┌──

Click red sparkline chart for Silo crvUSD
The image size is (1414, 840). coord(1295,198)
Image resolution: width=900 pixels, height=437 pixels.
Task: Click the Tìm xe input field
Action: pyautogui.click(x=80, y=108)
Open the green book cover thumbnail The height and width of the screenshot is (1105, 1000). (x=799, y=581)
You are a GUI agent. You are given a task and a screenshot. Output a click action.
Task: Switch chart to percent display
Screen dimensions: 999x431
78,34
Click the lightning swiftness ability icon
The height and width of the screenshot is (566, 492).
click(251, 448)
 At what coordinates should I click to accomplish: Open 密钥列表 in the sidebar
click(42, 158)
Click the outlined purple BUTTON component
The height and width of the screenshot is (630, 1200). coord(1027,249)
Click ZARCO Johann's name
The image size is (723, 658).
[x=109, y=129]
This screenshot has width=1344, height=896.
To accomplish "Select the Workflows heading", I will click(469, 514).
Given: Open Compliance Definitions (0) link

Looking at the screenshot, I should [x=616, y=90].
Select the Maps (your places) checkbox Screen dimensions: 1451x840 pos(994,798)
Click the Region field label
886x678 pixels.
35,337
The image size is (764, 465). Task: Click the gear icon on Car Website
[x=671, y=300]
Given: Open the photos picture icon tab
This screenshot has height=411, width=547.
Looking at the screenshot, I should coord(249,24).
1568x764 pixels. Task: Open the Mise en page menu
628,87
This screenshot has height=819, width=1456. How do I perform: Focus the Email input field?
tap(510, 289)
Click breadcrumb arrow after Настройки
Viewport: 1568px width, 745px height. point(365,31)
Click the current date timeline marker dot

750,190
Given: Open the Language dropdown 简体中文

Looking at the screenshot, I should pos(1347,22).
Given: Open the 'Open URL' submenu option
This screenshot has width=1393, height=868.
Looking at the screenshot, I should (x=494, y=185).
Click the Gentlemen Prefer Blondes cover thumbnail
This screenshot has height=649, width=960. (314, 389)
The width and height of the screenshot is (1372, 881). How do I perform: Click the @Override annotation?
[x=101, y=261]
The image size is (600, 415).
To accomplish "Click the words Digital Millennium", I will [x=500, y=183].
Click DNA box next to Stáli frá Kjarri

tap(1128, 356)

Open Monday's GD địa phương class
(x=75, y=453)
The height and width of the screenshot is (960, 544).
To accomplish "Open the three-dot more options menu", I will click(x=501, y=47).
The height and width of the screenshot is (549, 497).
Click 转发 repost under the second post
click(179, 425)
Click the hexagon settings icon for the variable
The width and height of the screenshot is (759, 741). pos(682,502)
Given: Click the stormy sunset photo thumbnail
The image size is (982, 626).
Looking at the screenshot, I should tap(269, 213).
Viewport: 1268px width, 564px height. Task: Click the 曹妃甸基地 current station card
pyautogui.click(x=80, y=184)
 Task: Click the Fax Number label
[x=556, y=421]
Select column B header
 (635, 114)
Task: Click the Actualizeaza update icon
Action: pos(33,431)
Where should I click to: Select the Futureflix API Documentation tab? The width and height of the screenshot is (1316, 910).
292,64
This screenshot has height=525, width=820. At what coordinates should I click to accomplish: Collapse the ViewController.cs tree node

└──

#### Job:
Return each line above that contains the string "icon", treating uppercase and lowercase as different.

#### In response:
Click the lightning swiftness ability icon
The image size is (764, 465). Task: Click the gear icon on Car Website
Given: Open the photos picture icon tab
Click the hexagon settings icon for the variable
Task: Click the Actualizeaza update icon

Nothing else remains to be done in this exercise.